Sequences Required for Replication and Packaging of IBV RNA

Abstract

We have used a naturally occurring IBV defective RNA (D-RNA), CD-91 (9.1 kb; Penzes et al., 1994) to investigate IBV replication and packaging signals. This D-RNA comprised the 5’-most 1133 nucleotides (domain I, including the 528 nucleotide 5’ untranslated region, UTR) and 3’-most 1626 nucleotides (domain III) of the genome and a middle section (domain II) comprising discontinuous parts (6322 nucleotides in total) of the 1b open reading frame (ORF) of gene 1, the Polymerase gene. In a limited study (Penzes et al., 1996) 3 kb of the ORF 1b sequence was removed to produce CD-61 which was replicated and packaged as efficiently as CD-91. Removal of a further 1.4 kb from ORF 1b produced D-RNA CD-44 which was not rescued (replicated and packaged; detected by Northern blot analysis) by helper IBV. This led us to propose that the 1.4 kb sequence was essential either for replication or, more likely, for packaging of the RNA. We have extended that investigation to an additional 26 modified D-RNAs.
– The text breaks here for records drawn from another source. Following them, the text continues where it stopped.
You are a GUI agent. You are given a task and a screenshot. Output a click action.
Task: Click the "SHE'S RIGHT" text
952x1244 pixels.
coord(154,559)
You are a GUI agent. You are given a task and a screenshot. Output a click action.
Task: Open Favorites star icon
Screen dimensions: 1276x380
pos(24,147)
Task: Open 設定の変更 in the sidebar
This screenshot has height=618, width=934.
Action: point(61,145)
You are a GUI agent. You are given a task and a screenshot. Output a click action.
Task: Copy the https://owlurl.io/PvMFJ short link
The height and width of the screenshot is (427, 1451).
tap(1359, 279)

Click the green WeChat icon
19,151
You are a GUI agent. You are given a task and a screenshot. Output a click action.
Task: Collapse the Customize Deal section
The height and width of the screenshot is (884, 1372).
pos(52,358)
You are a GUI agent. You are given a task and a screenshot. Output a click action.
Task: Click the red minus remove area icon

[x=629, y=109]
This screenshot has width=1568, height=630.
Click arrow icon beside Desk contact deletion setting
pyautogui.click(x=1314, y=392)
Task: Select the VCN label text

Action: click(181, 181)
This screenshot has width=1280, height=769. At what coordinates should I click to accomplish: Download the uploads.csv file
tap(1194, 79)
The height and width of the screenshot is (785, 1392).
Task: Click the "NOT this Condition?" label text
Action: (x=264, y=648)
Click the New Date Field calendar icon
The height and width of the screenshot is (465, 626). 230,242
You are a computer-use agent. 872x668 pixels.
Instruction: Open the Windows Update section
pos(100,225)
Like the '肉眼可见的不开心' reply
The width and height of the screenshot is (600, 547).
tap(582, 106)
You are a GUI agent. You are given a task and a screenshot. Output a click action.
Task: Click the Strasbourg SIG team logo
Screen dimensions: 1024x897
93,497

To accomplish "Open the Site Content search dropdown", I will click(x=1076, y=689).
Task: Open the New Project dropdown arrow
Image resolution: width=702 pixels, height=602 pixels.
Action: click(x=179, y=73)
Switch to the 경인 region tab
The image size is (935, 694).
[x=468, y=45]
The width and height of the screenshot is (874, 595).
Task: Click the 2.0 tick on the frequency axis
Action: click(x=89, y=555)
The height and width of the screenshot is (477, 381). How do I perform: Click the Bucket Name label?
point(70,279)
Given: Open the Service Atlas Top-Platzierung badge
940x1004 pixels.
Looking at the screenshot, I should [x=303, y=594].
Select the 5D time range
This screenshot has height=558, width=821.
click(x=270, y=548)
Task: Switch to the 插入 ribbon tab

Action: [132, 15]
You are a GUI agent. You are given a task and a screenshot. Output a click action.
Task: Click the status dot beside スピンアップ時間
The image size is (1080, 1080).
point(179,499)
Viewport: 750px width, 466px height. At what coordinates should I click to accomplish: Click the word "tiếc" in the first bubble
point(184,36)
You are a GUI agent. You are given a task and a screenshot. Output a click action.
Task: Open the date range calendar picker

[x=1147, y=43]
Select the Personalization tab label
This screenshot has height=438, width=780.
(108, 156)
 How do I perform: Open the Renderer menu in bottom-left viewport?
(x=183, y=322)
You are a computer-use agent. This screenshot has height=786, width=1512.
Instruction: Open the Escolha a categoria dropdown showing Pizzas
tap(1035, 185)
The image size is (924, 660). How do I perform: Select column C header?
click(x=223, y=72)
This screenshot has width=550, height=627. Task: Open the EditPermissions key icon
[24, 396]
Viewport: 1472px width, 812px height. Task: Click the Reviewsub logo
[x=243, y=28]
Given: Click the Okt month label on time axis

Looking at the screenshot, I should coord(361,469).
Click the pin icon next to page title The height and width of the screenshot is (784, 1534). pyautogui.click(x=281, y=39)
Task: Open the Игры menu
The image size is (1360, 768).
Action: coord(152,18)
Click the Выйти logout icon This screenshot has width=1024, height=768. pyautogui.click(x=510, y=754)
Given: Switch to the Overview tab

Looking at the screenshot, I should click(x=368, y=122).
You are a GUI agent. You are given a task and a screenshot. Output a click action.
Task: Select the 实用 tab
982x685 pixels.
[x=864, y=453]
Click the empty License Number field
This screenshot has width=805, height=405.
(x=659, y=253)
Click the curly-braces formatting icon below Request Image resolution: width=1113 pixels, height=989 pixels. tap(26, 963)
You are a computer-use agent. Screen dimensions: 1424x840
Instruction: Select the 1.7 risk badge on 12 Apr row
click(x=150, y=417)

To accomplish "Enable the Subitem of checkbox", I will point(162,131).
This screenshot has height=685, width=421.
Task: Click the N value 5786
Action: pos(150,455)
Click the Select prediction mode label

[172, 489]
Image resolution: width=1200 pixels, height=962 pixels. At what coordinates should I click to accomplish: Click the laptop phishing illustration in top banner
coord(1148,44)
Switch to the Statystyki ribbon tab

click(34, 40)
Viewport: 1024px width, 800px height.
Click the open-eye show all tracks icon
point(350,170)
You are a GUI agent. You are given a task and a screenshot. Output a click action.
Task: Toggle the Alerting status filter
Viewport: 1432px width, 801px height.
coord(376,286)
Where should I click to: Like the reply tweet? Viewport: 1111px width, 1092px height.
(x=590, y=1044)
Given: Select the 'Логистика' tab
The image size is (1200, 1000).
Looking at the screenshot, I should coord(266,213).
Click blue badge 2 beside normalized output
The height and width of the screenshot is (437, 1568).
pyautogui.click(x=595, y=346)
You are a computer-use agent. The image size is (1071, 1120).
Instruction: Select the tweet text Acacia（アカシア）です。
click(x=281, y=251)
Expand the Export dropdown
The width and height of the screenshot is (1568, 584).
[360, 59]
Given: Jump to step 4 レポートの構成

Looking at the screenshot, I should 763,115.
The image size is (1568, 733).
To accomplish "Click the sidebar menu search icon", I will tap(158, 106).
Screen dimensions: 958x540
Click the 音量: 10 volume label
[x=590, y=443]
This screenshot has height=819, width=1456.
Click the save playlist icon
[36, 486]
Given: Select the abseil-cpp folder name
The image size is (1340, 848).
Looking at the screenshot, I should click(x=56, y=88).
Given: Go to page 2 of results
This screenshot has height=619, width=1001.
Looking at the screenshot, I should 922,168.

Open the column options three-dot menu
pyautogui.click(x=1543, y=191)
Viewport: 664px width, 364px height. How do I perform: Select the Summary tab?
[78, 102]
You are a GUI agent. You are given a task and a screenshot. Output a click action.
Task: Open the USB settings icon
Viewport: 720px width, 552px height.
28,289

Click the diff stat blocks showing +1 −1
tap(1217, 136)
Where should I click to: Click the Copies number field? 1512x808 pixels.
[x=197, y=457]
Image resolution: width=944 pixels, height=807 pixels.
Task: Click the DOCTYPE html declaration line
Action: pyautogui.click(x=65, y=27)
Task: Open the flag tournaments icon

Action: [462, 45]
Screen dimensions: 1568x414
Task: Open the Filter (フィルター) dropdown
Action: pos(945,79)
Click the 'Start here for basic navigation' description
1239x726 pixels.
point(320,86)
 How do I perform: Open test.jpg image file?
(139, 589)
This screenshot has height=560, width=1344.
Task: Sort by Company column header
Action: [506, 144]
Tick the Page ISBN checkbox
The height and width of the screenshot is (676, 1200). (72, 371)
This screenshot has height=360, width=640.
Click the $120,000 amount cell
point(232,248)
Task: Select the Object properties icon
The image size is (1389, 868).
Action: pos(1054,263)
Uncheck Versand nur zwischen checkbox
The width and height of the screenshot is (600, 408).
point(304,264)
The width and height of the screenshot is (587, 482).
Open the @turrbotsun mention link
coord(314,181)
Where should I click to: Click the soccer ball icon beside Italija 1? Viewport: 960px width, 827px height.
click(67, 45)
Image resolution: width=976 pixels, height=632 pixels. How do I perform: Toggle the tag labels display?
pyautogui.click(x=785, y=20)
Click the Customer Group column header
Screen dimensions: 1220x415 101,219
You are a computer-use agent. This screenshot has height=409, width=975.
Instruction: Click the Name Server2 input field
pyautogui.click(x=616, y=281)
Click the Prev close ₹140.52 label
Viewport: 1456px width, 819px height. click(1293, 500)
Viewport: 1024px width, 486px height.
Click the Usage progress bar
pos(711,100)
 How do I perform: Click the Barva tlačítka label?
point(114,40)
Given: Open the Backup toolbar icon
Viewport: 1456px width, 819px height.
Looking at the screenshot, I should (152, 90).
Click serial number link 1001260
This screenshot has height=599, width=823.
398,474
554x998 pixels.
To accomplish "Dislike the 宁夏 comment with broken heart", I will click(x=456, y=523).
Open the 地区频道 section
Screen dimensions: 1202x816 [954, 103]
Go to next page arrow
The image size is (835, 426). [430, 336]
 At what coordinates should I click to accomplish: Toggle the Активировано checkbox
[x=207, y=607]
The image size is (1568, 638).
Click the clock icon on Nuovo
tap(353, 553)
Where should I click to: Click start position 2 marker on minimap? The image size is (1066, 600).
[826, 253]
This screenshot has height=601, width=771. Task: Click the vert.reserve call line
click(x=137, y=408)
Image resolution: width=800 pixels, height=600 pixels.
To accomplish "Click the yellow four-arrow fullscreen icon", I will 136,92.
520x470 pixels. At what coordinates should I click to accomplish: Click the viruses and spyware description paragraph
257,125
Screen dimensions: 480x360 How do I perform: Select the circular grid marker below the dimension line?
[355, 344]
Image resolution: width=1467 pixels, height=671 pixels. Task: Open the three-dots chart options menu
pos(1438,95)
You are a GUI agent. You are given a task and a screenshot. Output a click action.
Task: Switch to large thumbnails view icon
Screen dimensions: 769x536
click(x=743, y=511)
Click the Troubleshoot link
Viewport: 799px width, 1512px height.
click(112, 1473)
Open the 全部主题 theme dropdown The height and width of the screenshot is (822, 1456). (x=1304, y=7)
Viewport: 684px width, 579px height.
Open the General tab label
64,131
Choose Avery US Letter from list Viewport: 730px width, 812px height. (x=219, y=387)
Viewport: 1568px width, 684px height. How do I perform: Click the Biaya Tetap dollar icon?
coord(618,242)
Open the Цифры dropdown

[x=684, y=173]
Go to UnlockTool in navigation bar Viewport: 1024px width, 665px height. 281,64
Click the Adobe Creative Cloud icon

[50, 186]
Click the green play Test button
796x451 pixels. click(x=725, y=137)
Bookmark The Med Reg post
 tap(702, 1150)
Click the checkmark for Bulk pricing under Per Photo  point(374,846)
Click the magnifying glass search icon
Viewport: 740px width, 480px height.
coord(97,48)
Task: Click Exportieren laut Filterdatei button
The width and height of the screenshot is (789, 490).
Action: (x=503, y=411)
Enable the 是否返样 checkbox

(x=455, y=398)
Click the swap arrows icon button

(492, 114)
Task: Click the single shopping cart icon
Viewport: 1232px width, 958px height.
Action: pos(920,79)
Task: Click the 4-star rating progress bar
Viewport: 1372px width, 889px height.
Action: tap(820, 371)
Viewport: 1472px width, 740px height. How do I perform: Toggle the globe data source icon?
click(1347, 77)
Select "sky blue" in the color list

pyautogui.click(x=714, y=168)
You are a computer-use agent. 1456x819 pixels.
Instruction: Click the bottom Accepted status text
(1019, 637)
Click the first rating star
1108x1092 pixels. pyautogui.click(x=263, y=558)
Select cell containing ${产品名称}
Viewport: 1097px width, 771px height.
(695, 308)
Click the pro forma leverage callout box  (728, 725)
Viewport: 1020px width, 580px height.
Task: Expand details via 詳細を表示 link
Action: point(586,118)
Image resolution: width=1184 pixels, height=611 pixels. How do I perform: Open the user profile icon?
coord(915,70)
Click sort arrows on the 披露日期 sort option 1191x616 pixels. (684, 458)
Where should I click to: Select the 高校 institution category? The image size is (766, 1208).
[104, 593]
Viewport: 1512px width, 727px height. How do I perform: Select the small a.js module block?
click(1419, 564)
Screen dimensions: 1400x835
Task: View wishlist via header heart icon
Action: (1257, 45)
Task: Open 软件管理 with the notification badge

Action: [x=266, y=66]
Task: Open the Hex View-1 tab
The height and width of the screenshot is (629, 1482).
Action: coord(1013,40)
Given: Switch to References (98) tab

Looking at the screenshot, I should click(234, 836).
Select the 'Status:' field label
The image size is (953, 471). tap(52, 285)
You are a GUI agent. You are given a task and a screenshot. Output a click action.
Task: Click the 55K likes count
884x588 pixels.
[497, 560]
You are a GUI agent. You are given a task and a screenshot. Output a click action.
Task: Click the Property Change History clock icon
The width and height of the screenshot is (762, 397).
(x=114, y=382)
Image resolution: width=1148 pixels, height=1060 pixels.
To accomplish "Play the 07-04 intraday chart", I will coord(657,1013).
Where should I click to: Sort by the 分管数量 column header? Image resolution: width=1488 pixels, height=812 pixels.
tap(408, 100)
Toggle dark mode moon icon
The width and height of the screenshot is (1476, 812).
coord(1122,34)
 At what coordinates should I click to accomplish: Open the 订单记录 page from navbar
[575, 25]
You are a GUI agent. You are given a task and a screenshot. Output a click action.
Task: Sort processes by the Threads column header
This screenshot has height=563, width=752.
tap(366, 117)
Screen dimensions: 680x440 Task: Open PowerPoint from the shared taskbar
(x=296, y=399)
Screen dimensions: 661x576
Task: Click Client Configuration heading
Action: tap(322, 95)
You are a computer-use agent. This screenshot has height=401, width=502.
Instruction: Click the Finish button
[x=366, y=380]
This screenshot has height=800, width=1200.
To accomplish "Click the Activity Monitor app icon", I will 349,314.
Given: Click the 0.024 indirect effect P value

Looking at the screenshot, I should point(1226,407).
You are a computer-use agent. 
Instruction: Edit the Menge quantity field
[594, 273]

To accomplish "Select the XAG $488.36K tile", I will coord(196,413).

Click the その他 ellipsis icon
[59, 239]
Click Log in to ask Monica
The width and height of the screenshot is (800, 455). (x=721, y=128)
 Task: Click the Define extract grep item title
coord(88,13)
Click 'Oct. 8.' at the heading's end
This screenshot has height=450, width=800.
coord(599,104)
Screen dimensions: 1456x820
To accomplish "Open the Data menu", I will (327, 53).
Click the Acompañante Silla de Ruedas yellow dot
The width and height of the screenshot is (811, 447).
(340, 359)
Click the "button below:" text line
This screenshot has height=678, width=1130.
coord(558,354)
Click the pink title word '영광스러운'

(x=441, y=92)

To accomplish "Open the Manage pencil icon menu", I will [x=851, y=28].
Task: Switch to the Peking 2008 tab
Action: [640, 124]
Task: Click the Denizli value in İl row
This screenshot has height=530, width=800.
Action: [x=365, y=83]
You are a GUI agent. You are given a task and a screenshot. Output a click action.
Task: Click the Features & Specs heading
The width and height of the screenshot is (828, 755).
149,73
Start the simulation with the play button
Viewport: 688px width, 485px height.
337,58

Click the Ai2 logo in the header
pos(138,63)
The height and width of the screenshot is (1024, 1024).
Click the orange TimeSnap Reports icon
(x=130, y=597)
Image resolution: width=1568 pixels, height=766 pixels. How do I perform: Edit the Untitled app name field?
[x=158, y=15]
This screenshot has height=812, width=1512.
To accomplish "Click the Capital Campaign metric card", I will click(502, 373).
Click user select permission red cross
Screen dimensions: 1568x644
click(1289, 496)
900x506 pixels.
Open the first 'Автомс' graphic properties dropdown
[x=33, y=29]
Previously we relied upon several passages of the rescued D-RNAs to produce sufficient RNA to be detectable by Northern blot analysis. The incorporation of a chloramphenicol acetyltransferase (CAT) reporter gene into the D-RNAs (Stirrups et al., 2000b) has allowed us to detect replication of IBV D-RNA constructs in transfected cells, without reliance on packaging to indicate that replication had occurred. Thus we have been able to distinguish the processes of replication and packaging.